Kalibrasi Mesin dan Polemik yang Menyesatkan
Di tengah rencana mandatori ini, sempat muncul polemik di publik terkait keamanan etanol, khususnya setelah kabar penggunaan etanol 3,5% pada BBM Pertamina. Namun, pelaku industri otomotif justru menyambut baik, bahkan menilai polemik tersebut “menyesatkan.”
Wakil Presiden Direktur PT Toyota Motor Manufacturing Indonesia (TMMIN), Bob Azam, menegaskan bahwa kandungan etanol 3,5% atau bahkan target 10% sama sekali bukan masalah bagi kendaraan modern.
“Bisa, sebenarnya kan tergantung mereknya. Kalau Toyota itu sampai 20%. Tapi mungkin merek lain itu sampai 10%,” ungkap Bob Azam di Kantor Kementerian PPN/Bappenas, Selasa (7/10/2025).
Menurutnya, angka 3,5% berada jauh di bawah batas toleransi mesin kendaraan modern, yang umumnya dirancang kompatibel dengan bahan bakar beretanol (seperti E5 atau E10) sesuai standar global.
“Jadi nggak ada masalah itu 3,5%. Banyak yang ngeributin, misleading (menyesatkan), menurut kita itu menyesatkan,” ucapnya.
Bob Azam melihat kebijakan penambahan etanol sebagai langkah strategis positif, tidak hanya untuk lingkungan, tetapi juga untuk ekonomi lokal. “Bahkan ke depan itu penggunaan etanol bisa menjadi trend center ke depan. Karena petaninya juga ikut sejahtera kan. Kalau sekarang kan kalau pakai bensin impor semua. Kalau pakai etanol kita bisa substitusi,” jelasnya, menyoroti potensi kesejahteraan petani lokal sebagai pemasok bahan baku.

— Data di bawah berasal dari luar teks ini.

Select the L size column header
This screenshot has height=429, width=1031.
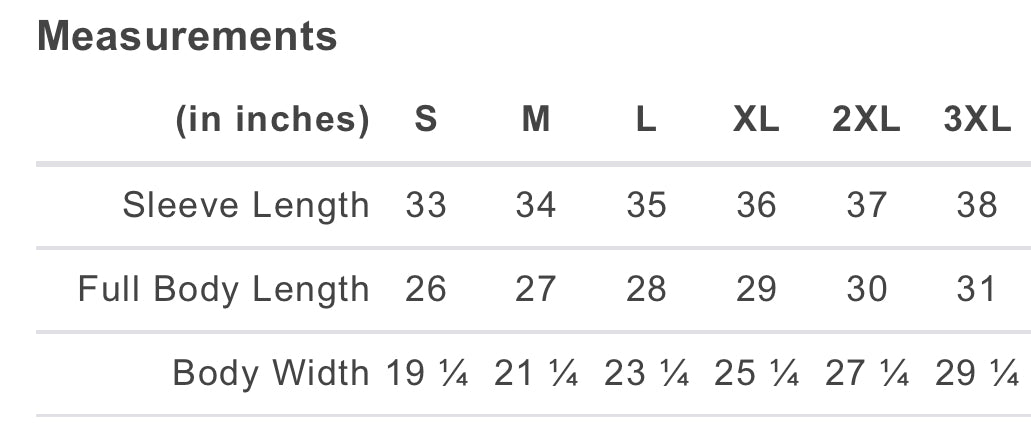coord(646,120)
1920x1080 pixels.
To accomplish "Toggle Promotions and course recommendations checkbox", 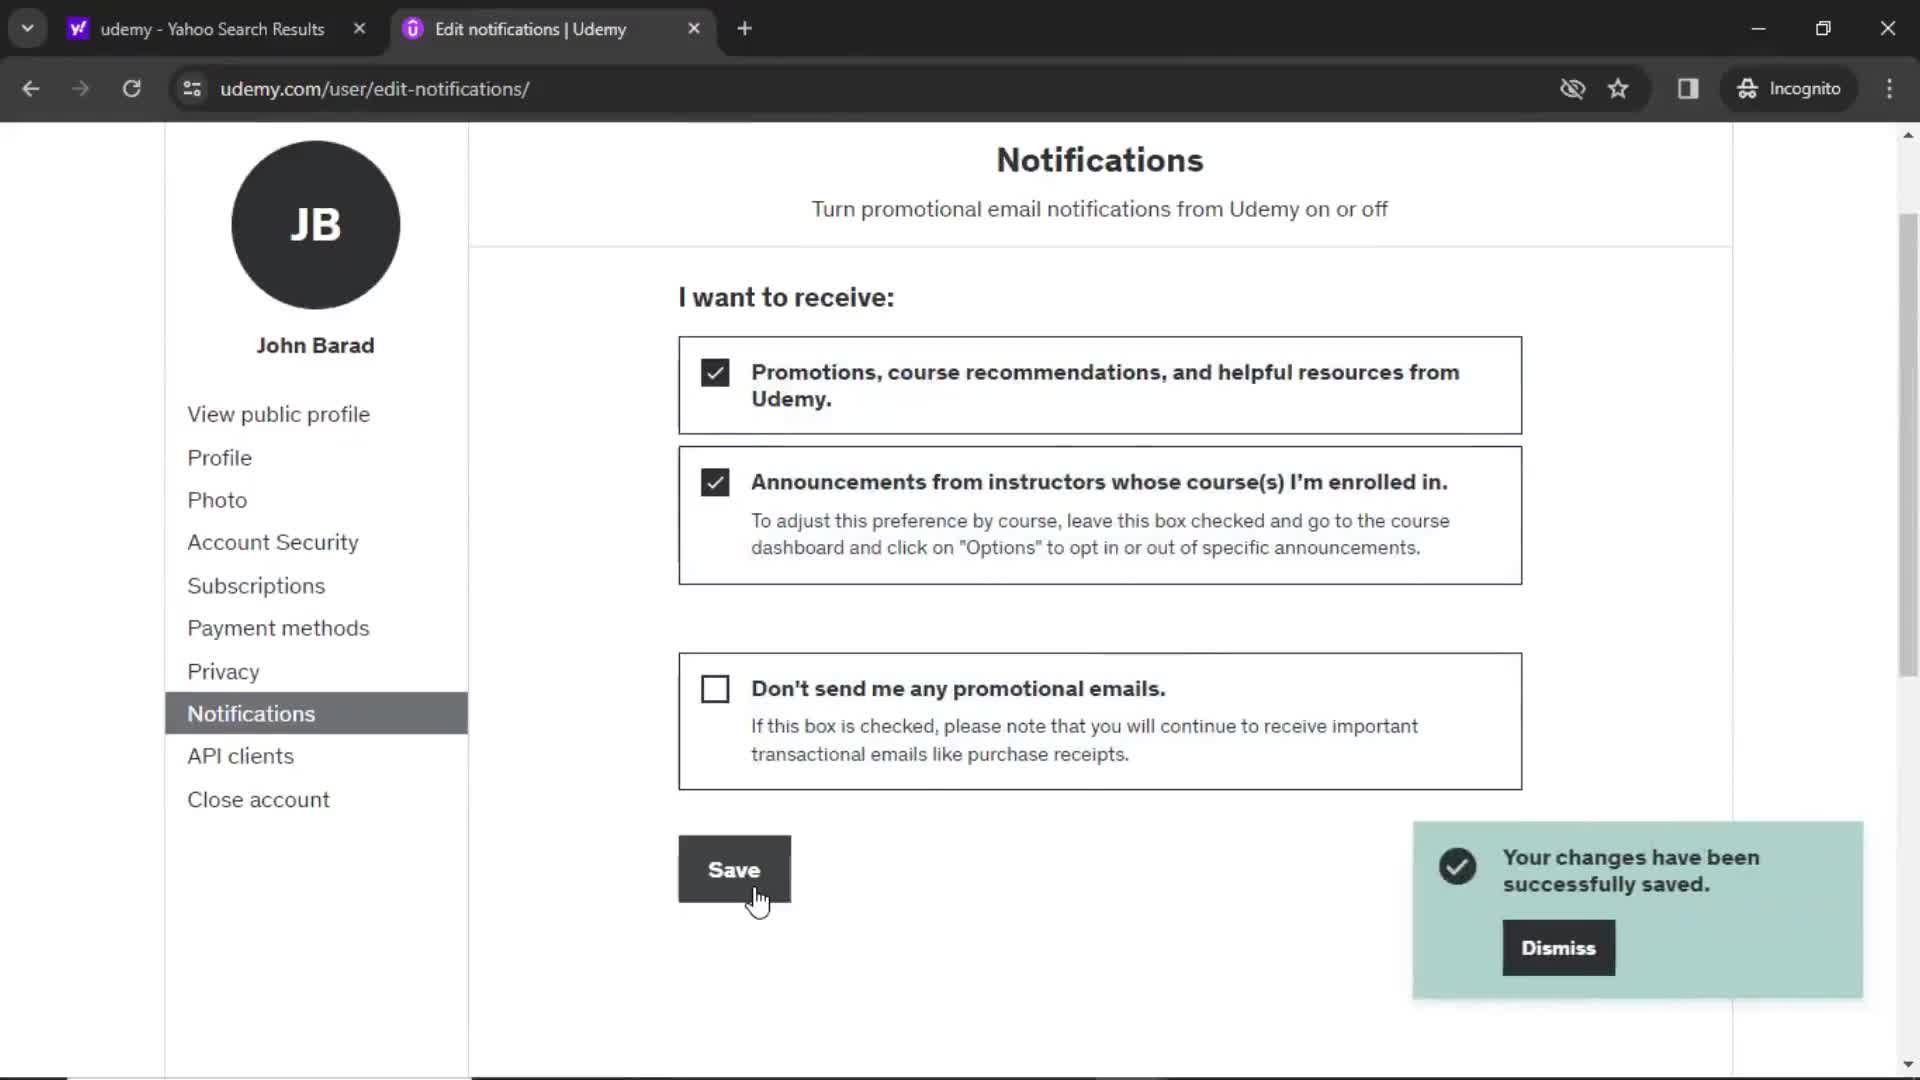I will (x=715, y=372).
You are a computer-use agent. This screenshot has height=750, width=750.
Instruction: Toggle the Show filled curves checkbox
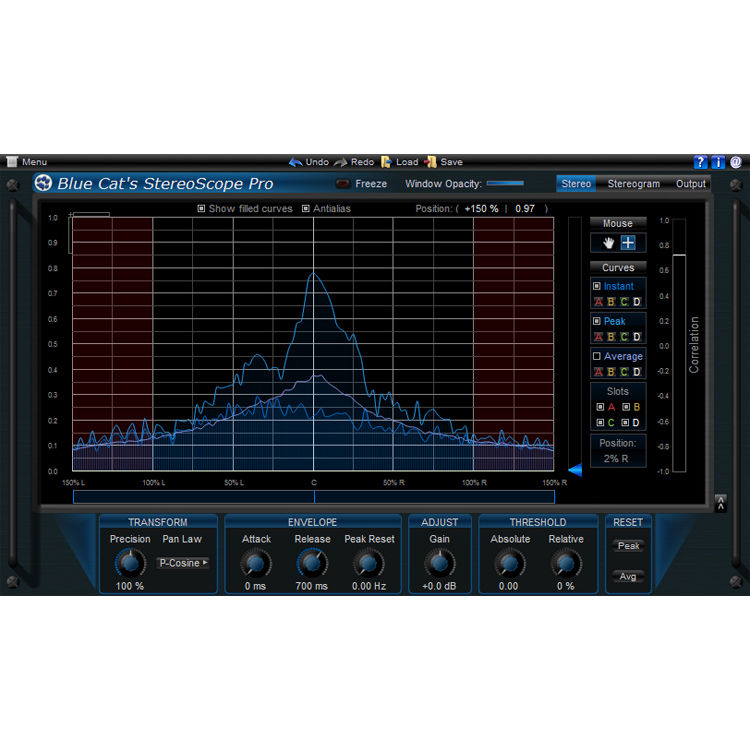click(201, 209)
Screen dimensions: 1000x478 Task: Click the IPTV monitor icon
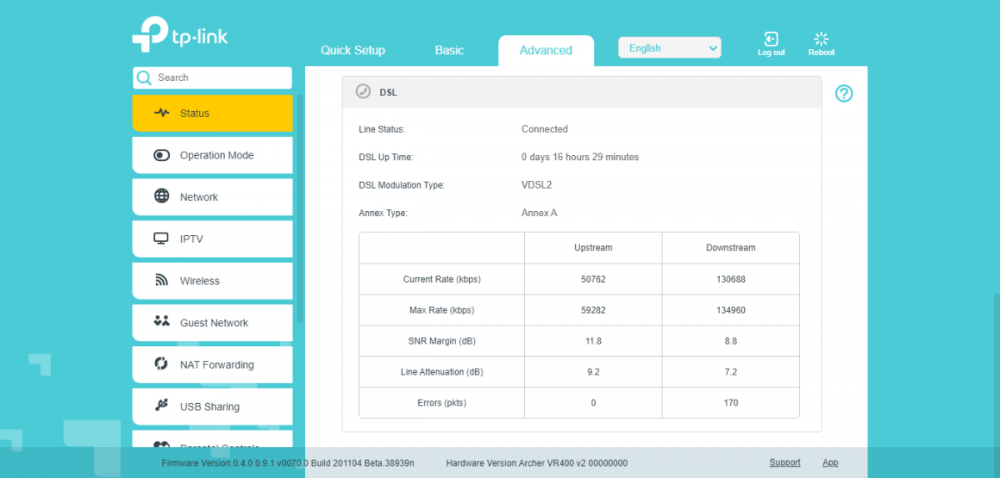(x=161, y=239)
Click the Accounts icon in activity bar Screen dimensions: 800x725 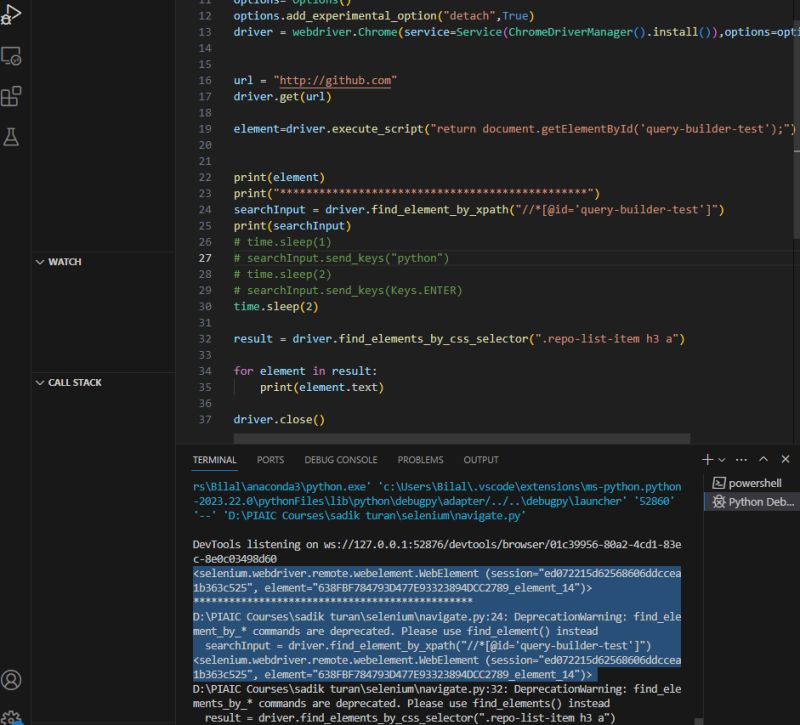(x=12, y=678)
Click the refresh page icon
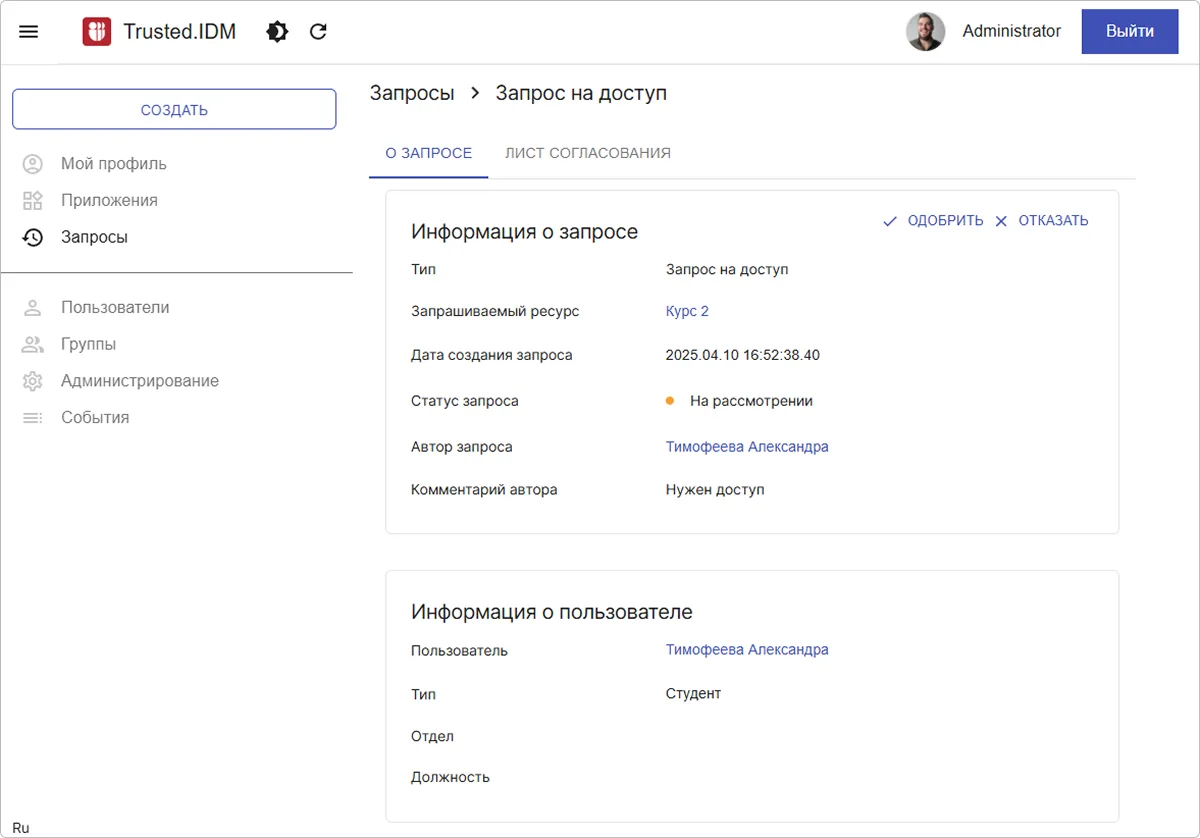The image size is (1200, 838). tap(318, 31)
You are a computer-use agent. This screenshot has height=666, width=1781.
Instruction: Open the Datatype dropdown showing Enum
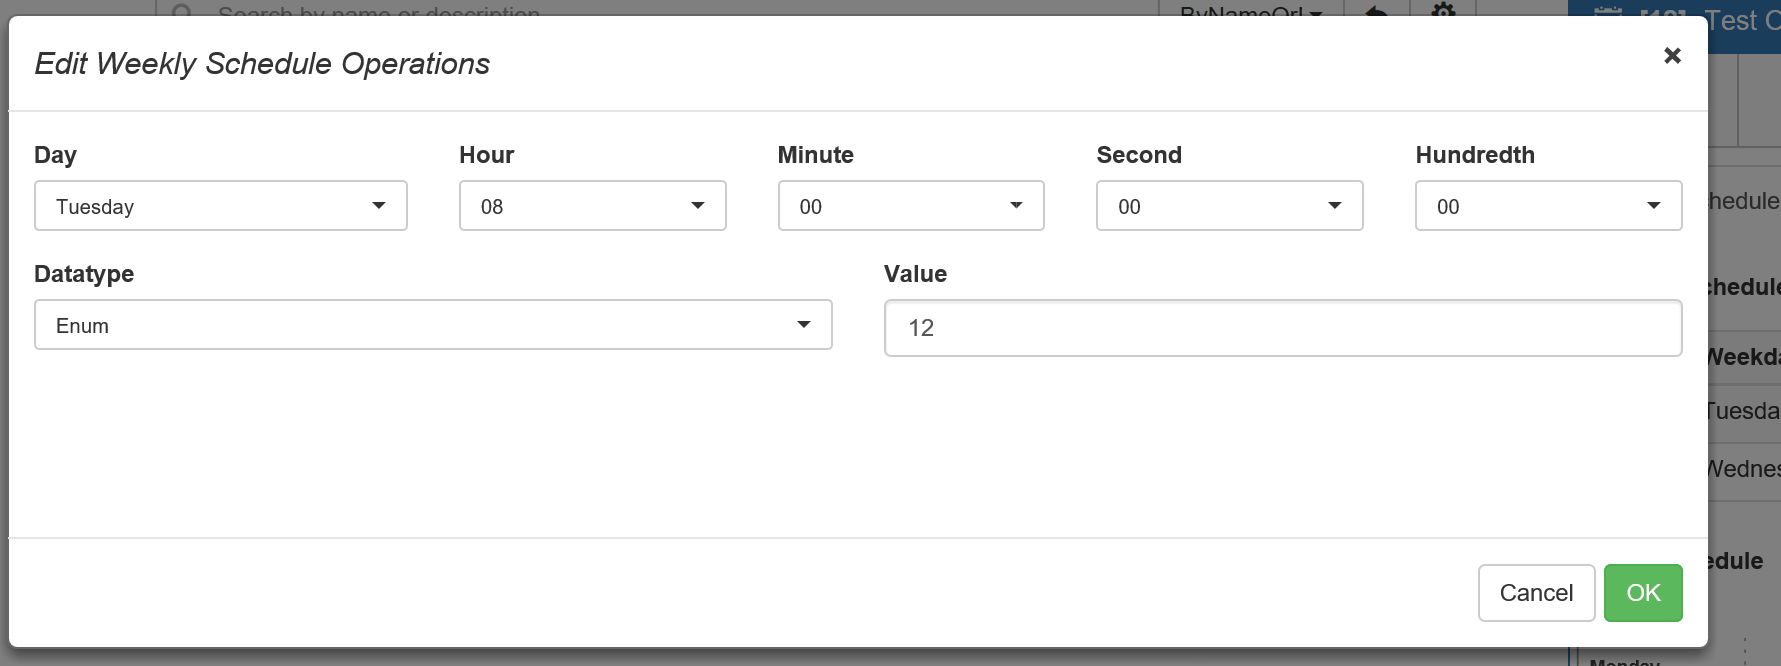click(432, 324)
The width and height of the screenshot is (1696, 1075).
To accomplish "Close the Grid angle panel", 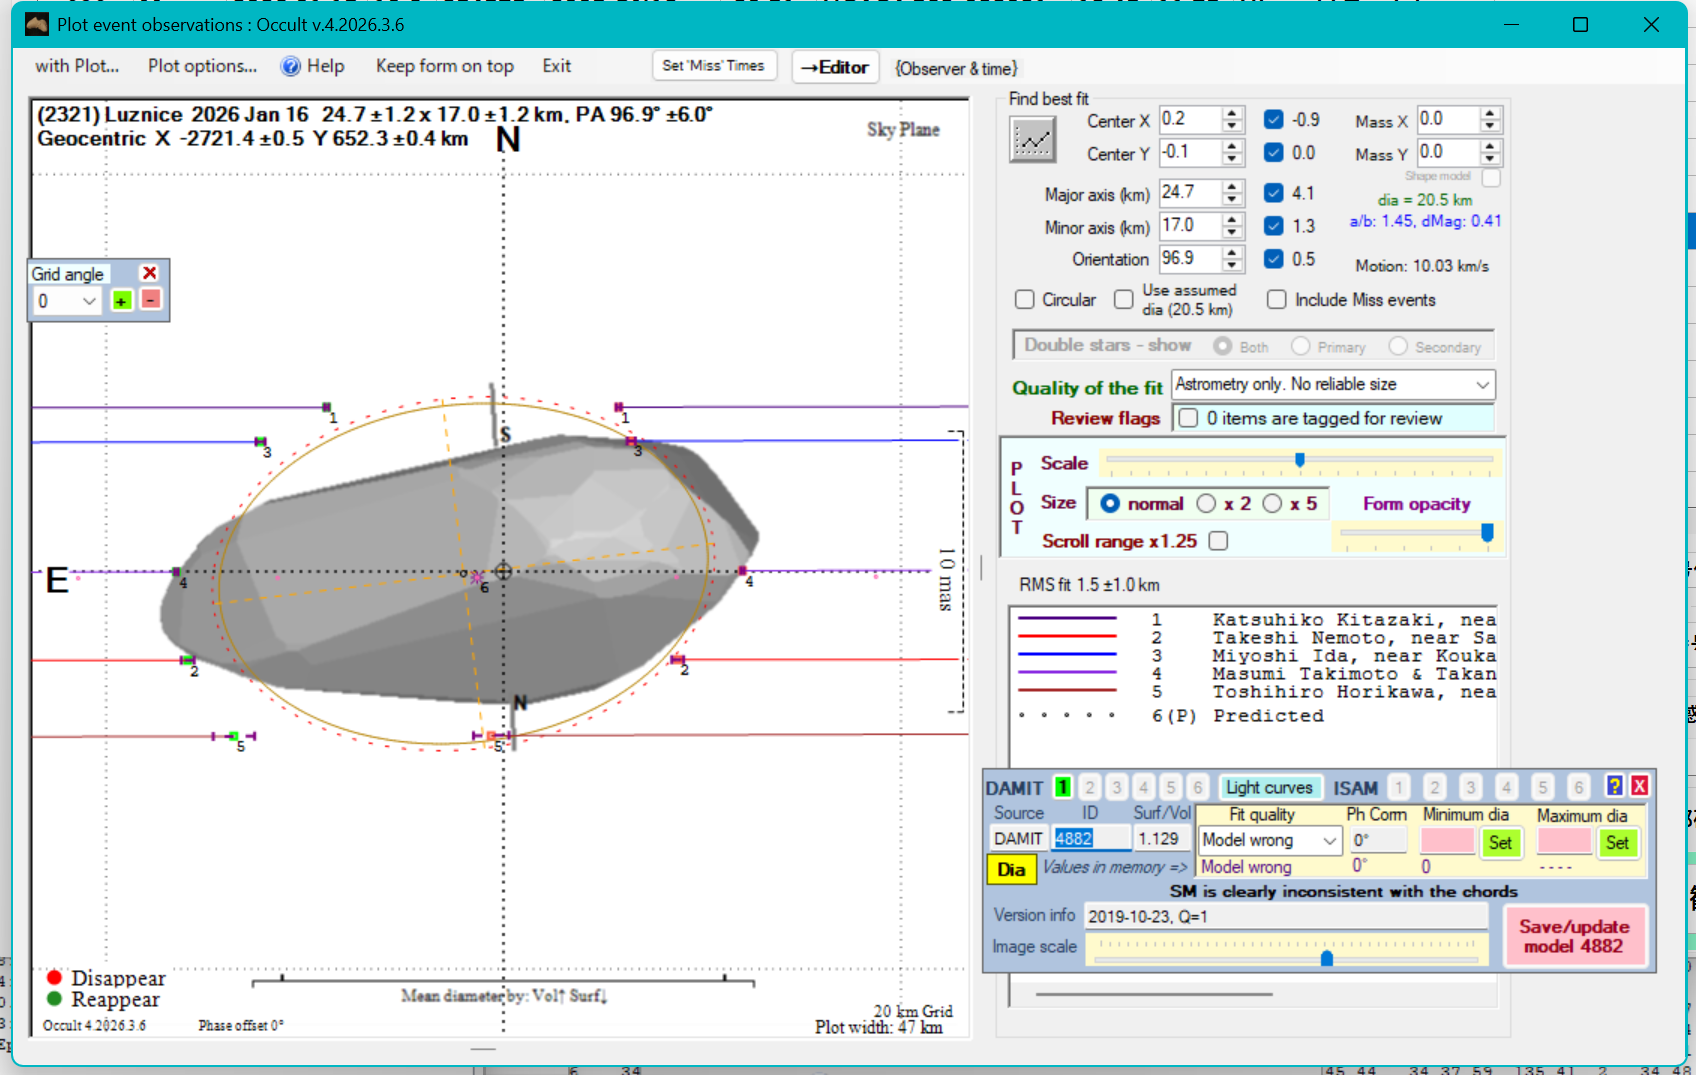I will point(150,273).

Dengan persetujuan Presiden, program mandatori E10 kini memasuki tahap implementasi, menempatkan Indonesia selangkah lebih dekat dengan negara-negara maju dalam transisi energi, seraya memastikan performa mesin kendaraan tetap terjaga dan lingkungan kota menjadi lebih bersih.